Twelve students at the Reach Program School in Baltimore have volunteered for the program. Many of them have parents who are substance abusers — or they’ve started using themselves — but they are determined to break the cycle.


“It can help me stop doing drugs and help me focus more and help other people stop doing drugs,” a ninth-grader in the program told 11 News.


“I hope to learn that you’re not alone in this. You can do right and help other people, too,” an eighth-grader said.


During the 16-week course, students will learn how to make decisions about life skills and self-confidence through hands-on activities and group discussions.


“Through this program, they see the other support that is there.
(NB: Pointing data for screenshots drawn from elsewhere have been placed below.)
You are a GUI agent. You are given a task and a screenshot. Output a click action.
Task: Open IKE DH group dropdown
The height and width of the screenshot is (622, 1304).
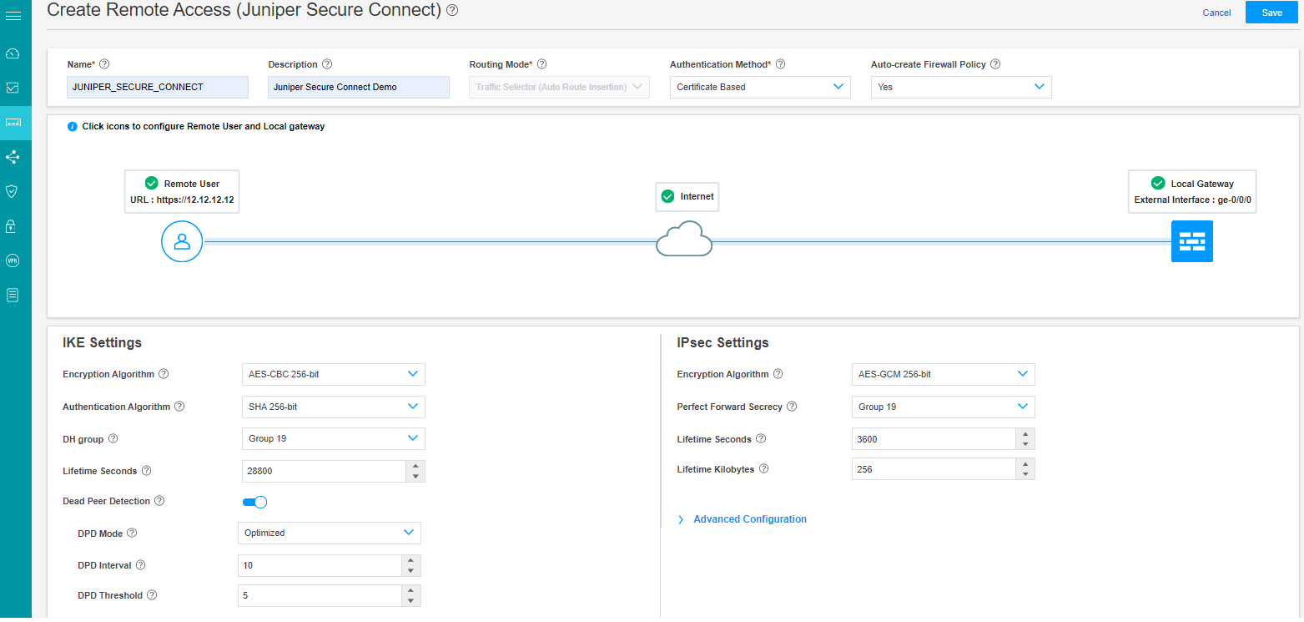click(x=333, y=438)
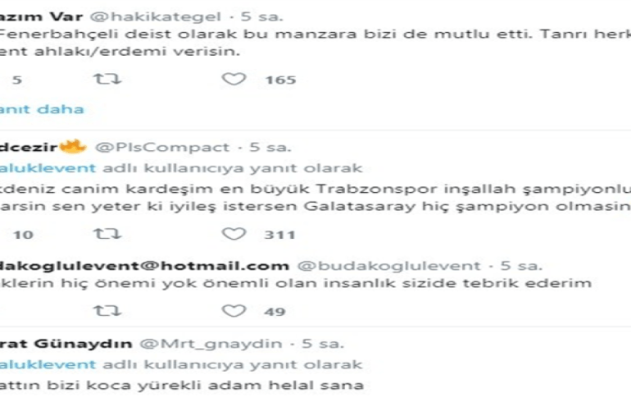Screen dimensions: 631x398
Task: Like the tweet with 311 likes
Action: (234, 234)
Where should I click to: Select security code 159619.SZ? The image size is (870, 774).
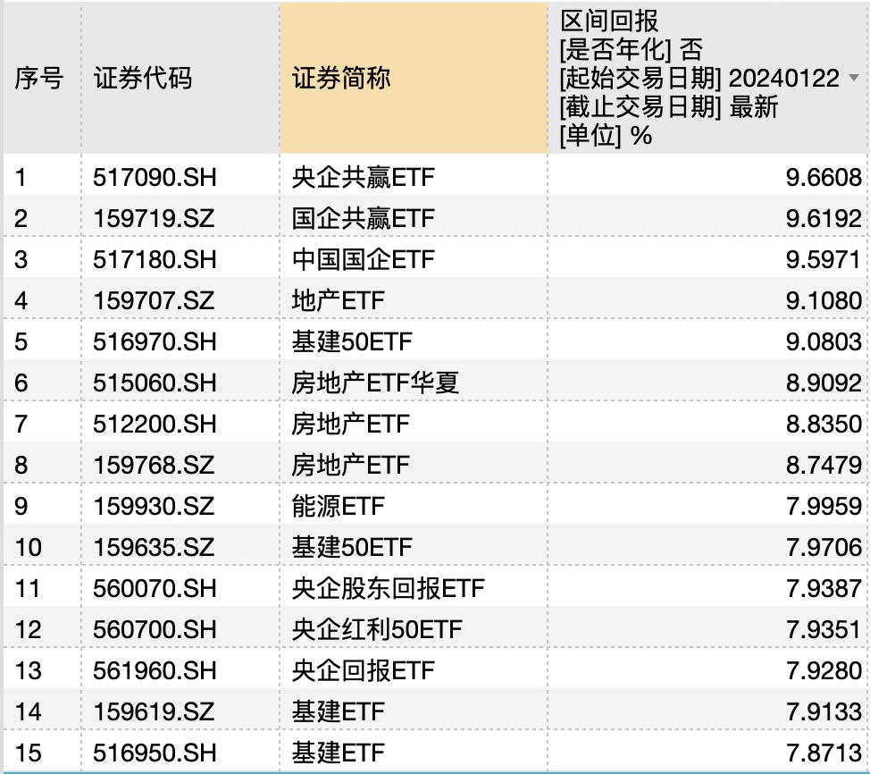point(154,711)
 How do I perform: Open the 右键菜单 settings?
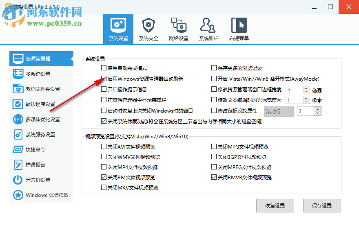tap(239, 29)
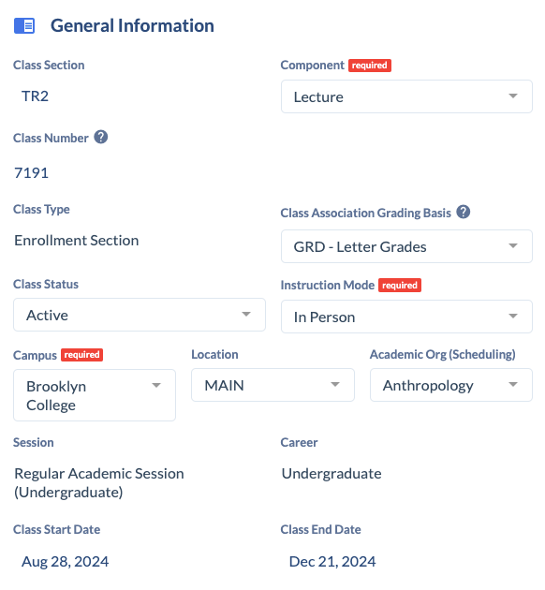Image resolution: width=545 pixels, height=590 pixels.
Task: Expand the Component dropdown arrow
Action: pyautogui.click(x=512, y=96)
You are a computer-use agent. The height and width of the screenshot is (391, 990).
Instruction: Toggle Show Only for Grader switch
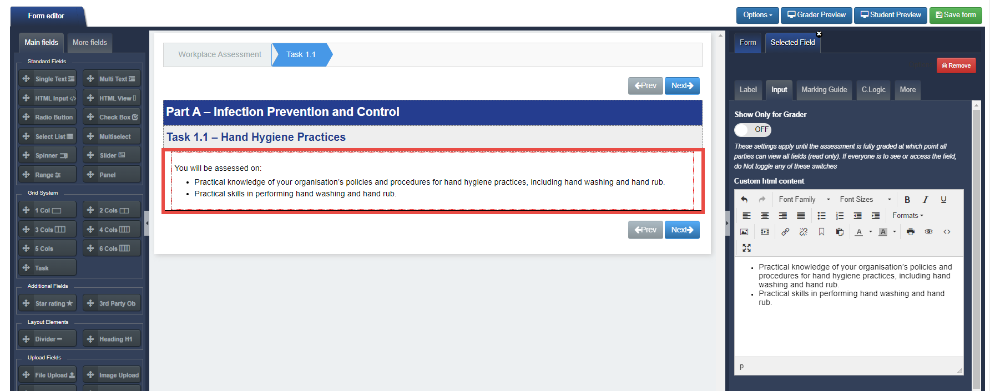pyautogui.click(x=752, y=129)
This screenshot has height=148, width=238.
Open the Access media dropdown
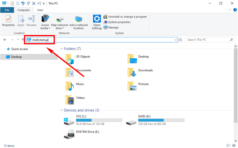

There are things out there in this world that they can become, that they can do and that they can work toward to meet their personal goals,” said teacher Rhonda McKinney.


After the course is over, the students will continue to get support from mentors through the Big Brothers Big Sisters program.


“The mentors come in, they meet with the students one-on-one and take them out and get to know them so the children realize and understand that they do not have to become a product of their environment,” McKinney said. “My goal and our desire is to have the students understand that just because their parents may be on drugs, they do not have to follow in their footsteps.”


The program also partners with the University of Maryland to help the parents get treatment for substance abuse.


The Do Right Foundation is hoping the program is successful so it can expand into more Baltimore schools next year.